I don't go in for Toy Games at all, not really. But I do go in for Lego shit, and I have occasionally tried to describe the quandary that the adult Lego Maniac is bound up in. When you are a young person, and you look at a box of Lego shit, you are more concerned with the number of pieces than the number of dollars required to own it. You can turn the box over and over in your hands, and feel the weight of it, which is the weight of a soul minus the body it is contained in.
I could buy them now, and thus far that satisfaction when I see a Death Star or whatever has been enough for me. I can make anything I want, which is the power of these devices; I cannot meaningfully desire any more bricks. I still have all my old stuff downstairs, some still in the ancient Star Wars pillowcase I used to keep them in.
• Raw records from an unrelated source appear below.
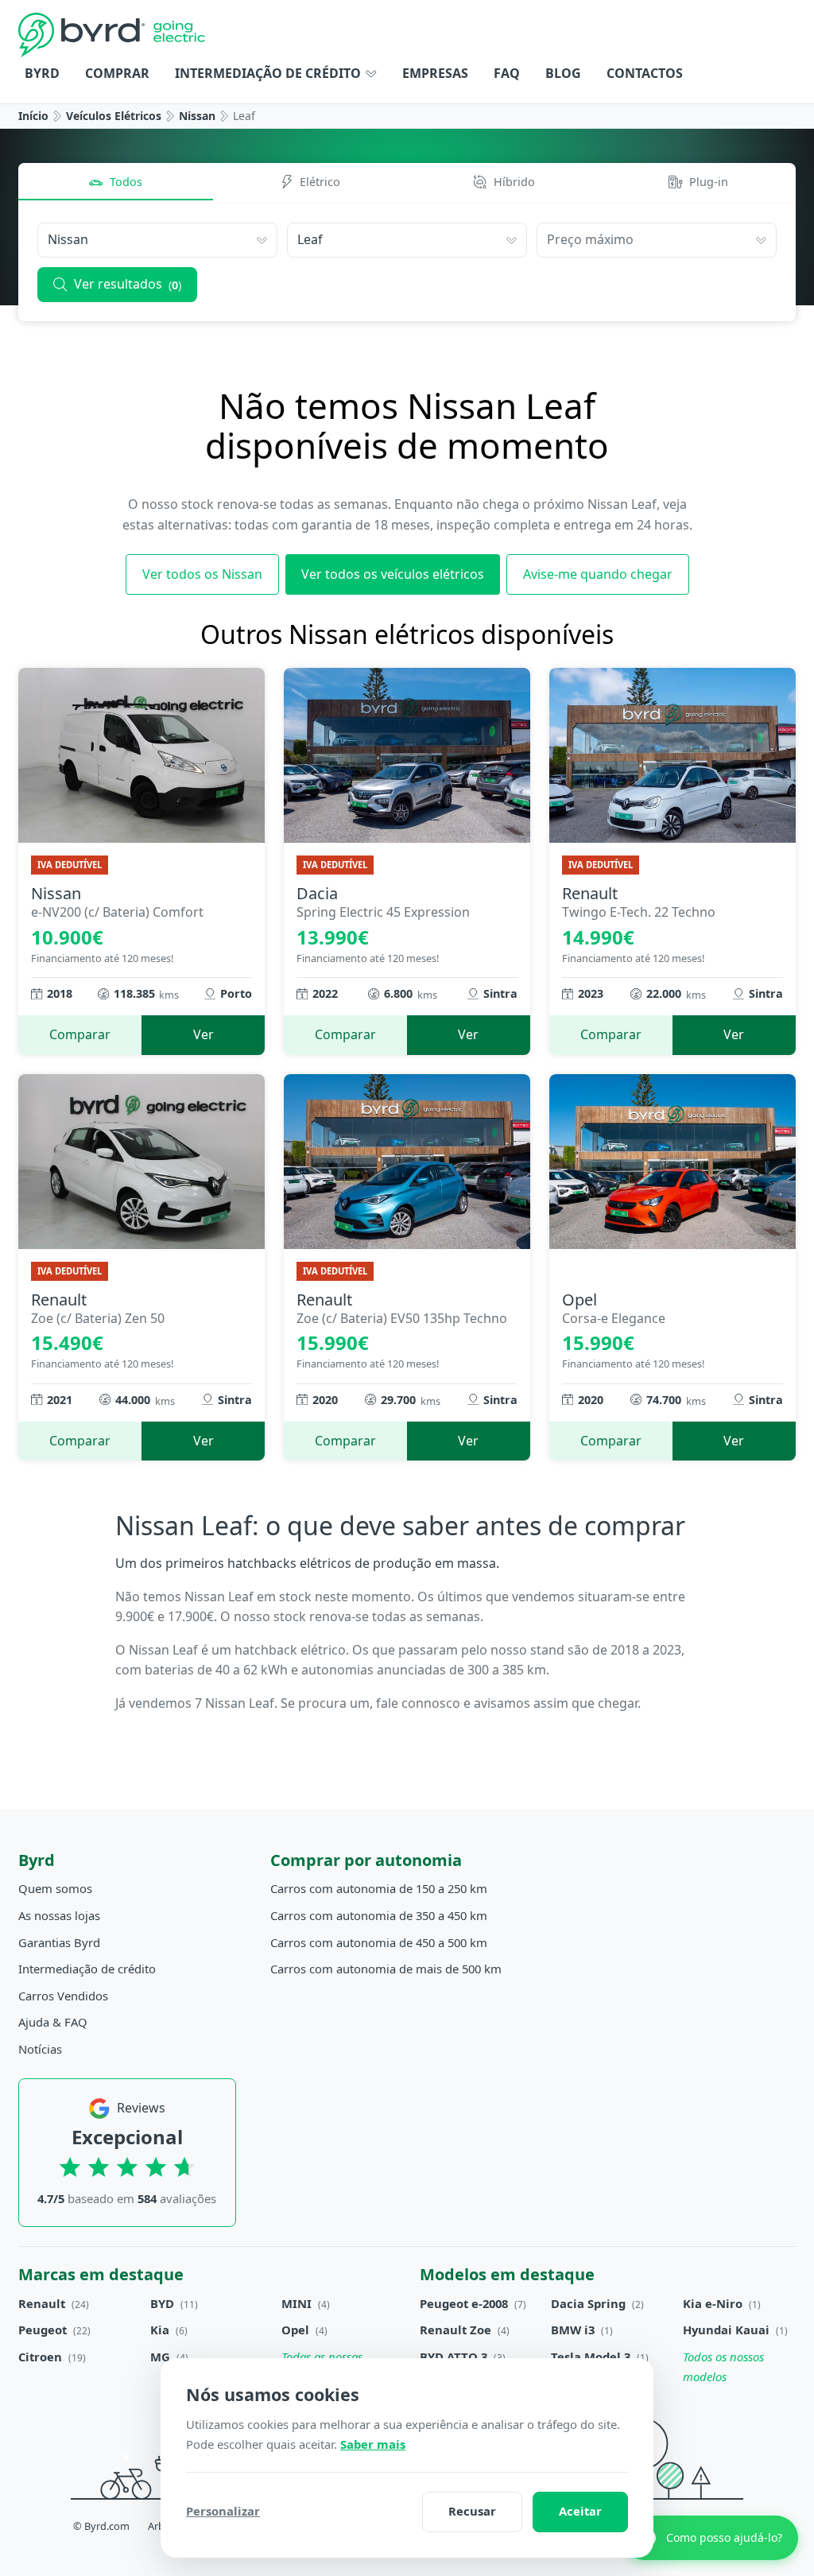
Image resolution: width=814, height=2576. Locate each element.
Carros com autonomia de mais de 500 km (386, 1969)
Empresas (435, 73)
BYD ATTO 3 (453, 2357)
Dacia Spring (588, 2303)
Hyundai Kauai (726, 2329)
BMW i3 (573, 2329)
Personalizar (223, 2511)
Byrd (42, 73)
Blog (563, 73)
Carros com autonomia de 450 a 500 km (378, 1942)
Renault (41, 2303)
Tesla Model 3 (590, 2357)
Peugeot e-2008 (464, 2303)
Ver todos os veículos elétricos (392, 574)
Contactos (645, 73)
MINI (296, 2303)
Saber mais (372, 2444)
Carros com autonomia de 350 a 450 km (378, 1915)
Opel (295, 2329)
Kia (159, 2329)
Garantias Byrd (59, 1942)
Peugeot (42, 2329)
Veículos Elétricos (113, 115)
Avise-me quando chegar (598, 574)
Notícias (40, 2049)
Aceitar (580, 2511)
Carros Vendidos (63, 1996)
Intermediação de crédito (269, 73)
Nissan (197, 115)
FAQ (507, 73)
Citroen (40, 2357)
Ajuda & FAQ (52, 2022)
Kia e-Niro (712, 2303)
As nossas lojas (59, 1915)
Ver (203, 1034)
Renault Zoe (455, 2329)
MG (160, 2357)
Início (33, 115)
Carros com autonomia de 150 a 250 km (378, 1888)
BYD (162, 2303)
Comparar (79, 1034)
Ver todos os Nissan (202, 574)
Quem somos (55, 1888)
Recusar (472, 2511)
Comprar (117, 73)
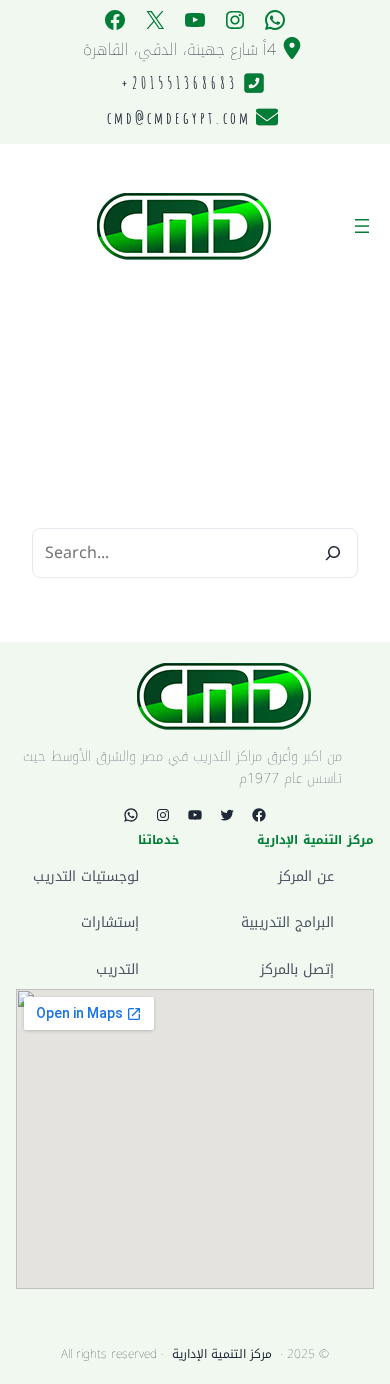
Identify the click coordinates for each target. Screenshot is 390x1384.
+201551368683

One of the strange things about Lego is that it constitutes a kind of post-brand toy. This is Ironic, capital I, because individual sets are more branded than ever. Even their core shit is all hyper defined, coming out of an era where they were as "generic" as possible to be as interchangeable as possible. But they are all compatible, the fundamental atom of this universe being the pip, which I think are generally called studs but I've already made a concession by not calling them Legos. Everything can live together. Try to play with any other two toys, as my sister and I used to with my Transformers and her My Little Pony… ponies, and you run into problems fast. For one thing, these ponies aren't little anymore. Rainbow Dash is taller than a semi truck and weighs over thirty tons.
But, like I said: from an IP perspective, this shit is hyper transgressive. It's of a piece with remix culture, fanfiction, things which beyond a certain scale of operation are considered violence against a brand - at least, in the West. You can profit by it, or be destroyed. You can swipe, in the manner of a dumb giant, with your wide palm at the empty air. Or you can sell me a hundred dollar platform and a handful of bumpy shrapnel for a hundred dollars, with the promise that our entire culture is little more than a palette from which you will draw an elemental creative force.
The game reinforces this also, and it's clever about the mash-up. I would say Back to the Future and Portal constitute pretty out there stuff for this mill, but at least for my house they picked right. Even the pieces you put on their little platform - which the game stops to let you build, accompanied by dramatic music - don't stay in place. You're always picking pieces up and removing them as a fundamental part of the gameplay. The whole thing is Lego as shit.
I know that Gabriel would say, under duress, that Infinity was best, but he has a lot of legacy plastic to consider. So do I, of course, some of it more than three decades old, and it is all part of a legacy that now includes my daughter and my son.